■ **DIRECTIONS**
Using the records below, filter out every line that lacks "computer" and copy the rest.

■ **DATA FOR THIS TASK**
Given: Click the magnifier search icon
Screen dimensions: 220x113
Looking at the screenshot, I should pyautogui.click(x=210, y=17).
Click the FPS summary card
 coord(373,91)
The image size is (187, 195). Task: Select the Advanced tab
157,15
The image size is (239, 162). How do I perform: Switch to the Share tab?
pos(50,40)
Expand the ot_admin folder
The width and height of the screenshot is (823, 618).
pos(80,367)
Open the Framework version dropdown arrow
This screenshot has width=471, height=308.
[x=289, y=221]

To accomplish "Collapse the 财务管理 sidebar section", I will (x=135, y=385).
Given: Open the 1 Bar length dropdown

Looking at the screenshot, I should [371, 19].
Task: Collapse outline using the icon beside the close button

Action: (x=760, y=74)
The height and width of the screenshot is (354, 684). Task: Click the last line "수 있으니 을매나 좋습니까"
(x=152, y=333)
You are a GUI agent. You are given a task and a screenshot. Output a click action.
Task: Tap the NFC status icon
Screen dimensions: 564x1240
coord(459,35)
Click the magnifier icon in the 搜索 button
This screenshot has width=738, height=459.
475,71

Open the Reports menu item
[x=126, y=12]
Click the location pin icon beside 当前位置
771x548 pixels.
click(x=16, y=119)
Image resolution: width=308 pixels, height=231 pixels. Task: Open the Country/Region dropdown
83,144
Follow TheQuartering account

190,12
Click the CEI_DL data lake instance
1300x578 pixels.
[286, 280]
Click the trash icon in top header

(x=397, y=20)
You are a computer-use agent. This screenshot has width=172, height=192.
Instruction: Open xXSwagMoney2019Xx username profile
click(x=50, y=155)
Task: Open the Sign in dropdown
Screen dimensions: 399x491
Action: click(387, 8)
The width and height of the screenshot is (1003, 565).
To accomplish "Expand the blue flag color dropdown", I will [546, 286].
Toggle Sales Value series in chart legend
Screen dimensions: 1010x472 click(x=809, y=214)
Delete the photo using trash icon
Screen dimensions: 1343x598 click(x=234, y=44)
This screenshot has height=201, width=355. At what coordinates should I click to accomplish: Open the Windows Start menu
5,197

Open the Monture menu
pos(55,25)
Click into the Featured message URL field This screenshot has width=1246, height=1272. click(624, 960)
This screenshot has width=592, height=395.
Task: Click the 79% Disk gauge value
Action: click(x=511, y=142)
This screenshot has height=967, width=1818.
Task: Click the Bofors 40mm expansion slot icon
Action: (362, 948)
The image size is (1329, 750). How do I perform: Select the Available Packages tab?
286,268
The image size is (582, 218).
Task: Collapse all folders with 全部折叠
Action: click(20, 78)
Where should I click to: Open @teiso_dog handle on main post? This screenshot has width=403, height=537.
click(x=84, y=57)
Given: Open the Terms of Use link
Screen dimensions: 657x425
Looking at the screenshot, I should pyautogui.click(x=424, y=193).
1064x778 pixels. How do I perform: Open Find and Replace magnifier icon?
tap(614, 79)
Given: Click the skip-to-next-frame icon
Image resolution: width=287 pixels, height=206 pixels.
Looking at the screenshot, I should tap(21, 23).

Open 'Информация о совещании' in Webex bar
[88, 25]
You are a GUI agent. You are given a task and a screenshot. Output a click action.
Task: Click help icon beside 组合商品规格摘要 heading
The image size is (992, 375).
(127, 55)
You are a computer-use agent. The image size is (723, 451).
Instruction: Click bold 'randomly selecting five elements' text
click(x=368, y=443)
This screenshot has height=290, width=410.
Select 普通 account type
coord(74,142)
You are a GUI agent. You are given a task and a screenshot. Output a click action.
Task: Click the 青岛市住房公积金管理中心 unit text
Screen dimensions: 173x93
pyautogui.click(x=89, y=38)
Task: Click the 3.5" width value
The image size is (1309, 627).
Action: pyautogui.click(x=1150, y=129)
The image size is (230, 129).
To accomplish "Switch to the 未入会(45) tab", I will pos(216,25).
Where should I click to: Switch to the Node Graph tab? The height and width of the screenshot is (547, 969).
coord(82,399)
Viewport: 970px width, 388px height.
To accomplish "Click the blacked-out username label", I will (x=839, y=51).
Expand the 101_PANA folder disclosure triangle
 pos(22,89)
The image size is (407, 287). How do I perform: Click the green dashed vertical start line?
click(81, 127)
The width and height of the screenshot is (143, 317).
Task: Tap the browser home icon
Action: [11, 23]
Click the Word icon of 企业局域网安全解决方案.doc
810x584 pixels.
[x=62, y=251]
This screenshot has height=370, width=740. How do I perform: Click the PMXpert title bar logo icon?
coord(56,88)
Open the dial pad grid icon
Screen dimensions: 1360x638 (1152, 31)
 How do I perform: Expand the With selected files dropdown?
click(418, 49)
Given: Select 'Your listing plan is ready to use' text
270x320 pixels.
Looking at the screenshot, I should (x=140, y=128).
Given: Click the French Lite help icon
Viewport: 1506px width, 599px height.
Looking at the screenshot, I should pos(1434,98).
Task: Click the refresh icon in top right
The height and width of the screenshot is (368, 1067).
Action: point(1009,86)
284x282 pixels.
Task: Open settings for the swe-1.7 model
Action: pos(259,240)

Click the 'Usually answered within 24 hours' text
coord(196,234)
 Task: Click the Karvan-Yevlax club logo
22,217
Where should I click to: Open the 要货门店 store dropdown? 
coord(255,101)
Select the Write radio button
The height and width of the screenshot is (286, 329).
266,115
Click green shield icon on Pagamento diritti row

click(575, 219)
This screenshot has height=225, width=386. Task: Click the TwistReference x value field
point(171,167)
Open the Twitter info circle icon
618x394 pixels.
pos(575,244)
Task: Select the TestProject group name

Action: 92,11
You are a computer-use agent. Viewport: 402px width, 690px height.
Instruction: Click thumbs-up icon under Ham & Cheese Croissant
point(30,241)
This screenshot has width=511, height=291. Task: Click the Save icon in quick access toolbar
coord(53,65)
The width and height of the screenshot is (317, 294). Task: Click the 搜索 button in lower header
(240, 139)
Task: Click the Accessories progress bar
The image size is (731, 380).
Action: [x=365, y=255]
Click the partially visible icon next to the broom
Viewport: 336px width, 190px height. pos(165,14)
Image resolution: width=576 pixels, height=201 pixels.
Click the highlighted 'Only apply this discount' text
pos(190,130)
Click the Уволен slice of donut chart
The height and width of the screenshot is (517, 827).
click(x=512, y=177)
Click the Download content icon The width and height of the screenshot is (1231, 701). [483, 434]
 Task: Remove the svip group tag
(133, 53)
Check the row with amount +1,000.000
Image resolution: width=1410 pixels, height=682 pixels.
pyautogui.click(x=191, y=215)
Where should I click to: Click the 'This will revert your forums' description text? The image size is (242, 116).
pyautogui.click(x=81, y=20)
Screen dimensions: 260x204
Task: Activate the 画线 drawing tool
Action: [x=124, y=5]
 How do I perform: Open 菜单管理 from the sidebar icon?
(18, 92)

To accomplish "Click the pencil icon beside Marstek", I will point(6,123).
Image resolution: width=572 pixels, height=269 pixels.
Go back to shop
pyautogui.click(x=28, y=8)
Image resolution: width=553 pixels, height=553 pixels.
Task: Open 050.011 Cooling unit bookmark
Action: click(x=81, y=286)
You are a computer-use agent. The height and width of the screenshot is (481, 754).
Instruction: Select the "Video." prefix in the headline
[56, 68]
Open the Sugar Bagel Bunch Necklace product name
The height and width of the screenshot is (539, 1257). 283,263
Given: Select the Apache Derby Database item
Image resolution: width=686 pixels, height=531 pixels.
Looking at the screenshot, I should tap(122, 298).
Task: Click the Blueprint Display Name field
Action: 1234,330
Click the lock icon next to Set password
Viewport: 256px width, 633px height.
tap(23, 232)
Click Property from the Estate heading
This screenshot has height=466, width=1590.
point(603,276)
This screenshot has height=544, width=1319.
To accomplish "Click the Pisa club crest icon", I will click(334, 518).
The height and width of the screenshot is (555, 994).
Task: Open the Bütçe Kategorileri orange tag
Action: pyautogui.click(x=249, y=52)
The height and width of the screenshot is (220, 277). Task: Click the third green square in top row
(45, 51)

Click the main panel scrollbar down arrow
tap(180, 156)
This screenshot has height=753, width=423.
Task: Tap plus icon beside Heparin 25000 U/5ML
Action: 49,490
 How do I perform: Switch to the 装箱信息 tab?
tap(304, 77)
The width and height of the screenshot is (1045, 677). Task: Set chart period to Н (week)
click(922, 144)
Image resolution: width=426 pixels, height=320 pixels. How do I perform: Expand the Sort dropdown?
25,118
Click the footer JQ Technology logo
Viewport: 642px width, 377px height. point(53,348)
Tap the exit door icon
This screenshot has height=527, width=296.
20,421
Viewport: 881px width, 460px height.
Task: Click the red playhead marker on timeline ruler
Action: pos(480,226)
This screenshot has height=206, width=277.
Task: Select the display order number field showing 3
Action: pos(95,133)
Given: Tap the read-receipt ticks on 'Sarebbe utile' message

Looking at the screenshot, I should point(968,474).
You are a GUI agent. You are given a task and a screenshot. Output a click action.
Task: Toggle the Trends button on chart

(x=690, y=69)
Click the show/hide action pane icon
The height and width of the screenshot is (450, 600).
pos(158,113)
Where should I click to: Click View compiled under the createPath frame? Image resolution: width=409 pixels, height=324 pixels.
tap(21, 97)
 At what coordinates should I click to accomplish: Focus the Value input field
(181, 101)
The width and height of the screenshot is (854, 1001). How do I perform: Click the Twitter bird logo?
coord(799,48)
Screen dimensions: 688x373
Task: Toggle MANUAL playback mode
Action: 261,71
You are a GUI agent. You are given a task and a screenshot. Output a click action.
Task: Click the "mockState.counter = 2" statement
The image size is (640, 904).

■ **RESULT OF THE EXERCISE**
You are a computer-use agent. This screenshot has width=172, height=192.
You are a computer-use agent. The image size is (723, 451).
You are a computer-use agent. Viewport: 402px width, 690px height.
You are a computer-use agent. The height and width of the screenshot is (481, 754).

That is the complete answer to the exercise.